Runtime.exec on argument containing multiple spaces

Ok, this is not simply an update but also an answer so I'm filing it as one. According to all information I could find, the following should theoretically do it:

String[] cmd = {"explorer.exe", "/select,\"C:\New", "", "", "", "", "", "", "Folder\file.txt\""};

The multiple spaces have been broken into empty strings and the array version of exec is used. Using the above array, I debugged the loop in lines 50-75 of java.lang.ProcessImpl where a string is finally constructed. The resulting string was:

explorer.exe /select,"C:\New       Folder\file.txt"

This is what is passed as the 1st argument to ProcessImpl's native create method (line 118 same class), which as it seems fails to run properly this command.

So I guess it all ends here... sadly.

Thnx prunge for pointing out the java bug. Thnx everyone for their time and interest!


A miracle, it works!

Don't ask me why, but when i, after quite a while of nerve-wrecking research in the internets, was close to give up and use a temporary batch file as a workaround, i forgot to add the /select, parameter to the command, and, who would have thought, the following works on my Win 7 32Bit System.

String param = "\"C:\\Users\\ME\\AppData\\Local\\Microsoft\\Windows\\Temporary Internet Files\\\"";
try {
    String[]commands = new String[]{"explorer.exe", param};
    Process child = Runtime.getRuntime().exec(commands);
} catch (IOException e1) {
    System.out.println("...");
}

General Solution:

The solution of the bug-database mentioned by prunge in his post (http://bugs.sun.com/bugdatabase/view_bug.do?bug_id=6511002) worked fine for me.

Reason:

Apparently the problem lies with the commenting of some characters done by java which it does before actually executing the command string.
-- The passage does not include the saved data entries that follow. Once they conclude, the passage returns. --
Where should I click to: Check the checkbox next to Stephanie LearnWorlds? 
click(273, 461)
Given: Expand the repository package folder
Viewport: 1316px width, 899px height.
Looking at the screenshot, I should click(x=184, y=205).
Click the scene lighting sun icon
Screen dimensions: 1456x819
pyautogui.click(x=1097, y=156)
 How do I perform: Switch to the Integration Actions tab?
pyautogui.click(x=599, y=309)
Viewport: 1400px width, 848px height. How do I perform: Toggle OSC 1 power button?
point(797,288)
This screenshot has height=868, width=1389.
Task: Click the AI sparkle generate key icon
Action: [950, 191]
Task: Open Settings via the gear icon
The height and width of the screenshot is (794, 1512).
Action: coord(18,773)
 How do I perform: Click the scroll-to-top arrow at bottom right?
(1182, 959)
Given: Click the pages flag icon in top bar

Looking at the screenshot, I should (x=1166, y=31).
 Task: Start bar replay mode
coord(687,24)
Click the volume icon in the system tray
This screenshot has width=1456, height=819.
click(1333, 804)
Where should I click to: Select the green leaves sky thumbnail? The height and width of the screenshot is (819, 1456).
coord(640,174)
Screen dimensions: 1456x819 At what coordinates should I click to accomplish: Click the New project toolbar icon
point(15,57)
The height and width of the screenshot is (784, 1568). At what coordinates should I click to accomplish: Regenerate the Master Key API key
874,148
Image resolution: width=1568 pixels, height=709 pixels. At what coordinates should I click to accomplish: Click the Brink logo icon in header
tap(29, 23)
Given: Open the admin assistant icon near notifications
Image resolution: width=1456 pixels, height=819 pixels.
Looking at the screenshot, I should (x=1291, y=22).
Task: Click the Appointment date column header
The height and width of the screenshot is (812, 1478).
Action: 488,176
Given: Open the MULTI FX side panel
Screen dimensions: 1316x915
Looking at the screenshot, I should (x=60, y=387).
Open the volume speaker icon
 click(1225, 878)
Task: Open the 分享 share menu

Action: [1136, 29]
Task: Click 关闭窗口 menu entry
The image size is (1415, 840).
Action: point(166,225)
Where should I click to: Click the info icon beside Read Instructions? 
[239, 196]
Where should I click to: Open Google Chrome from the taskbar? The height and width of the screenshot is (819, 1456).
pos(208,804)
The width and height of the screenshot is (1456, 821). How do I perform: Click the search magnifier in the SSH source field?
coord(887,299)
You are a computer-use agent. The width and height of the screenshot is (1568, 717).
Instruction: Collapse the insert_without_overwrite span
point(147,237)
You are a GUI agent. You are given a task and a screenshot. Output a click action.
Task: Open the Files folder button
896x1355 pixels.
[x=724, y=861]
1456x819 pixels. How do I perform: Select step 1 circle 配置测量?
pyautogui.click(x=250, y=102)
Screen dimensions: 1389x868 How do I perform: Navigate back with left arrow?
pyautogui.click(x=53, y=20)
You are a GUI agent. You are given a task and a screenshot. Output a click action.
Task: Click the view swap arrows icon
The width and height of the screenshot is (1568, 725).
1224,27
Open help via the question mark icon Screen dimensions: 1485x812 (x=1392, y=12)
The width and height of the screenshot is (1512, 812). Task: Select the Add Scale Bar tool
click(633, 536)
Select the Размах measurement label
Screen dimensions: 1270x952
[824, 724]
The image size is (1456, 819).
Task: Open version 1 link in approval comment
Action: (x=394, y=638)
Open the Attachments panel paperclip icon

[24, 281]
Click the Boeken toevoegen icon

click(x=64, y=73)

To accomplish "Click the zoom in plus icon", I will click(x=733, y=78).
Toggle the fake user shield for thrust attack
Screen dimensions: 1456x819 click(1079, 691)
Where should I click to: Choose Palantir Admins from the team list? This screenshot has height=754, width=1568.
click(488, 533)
You have to do the commenting yourself by tokenizing your command string, to prevent the faulty java one to spring into action and mess everything up.

How to fix:

So, in my case i had to do the following (tokenizing my command string, so that no spaces are left inside the string):

String param[] = {
    "explorer.exe",
    "/select,C:\\Users\\ME\\AppData\\Local\\Microsoft\\Windows\\Temporary",
    "Internet",
    "Files\\"};

try {
    Process child = Runtime.getRuntime().exec(param);
} catch (IOException e1) {
    System.out.println("...");
}

As you can see i basically started a new String wherever a space occured, so "Temporary Internet Files" became "Temporary","Internet","Files".


Always use Runtime.exec(String[]), not Runtime.exec(String) unless the command line is extremely simple.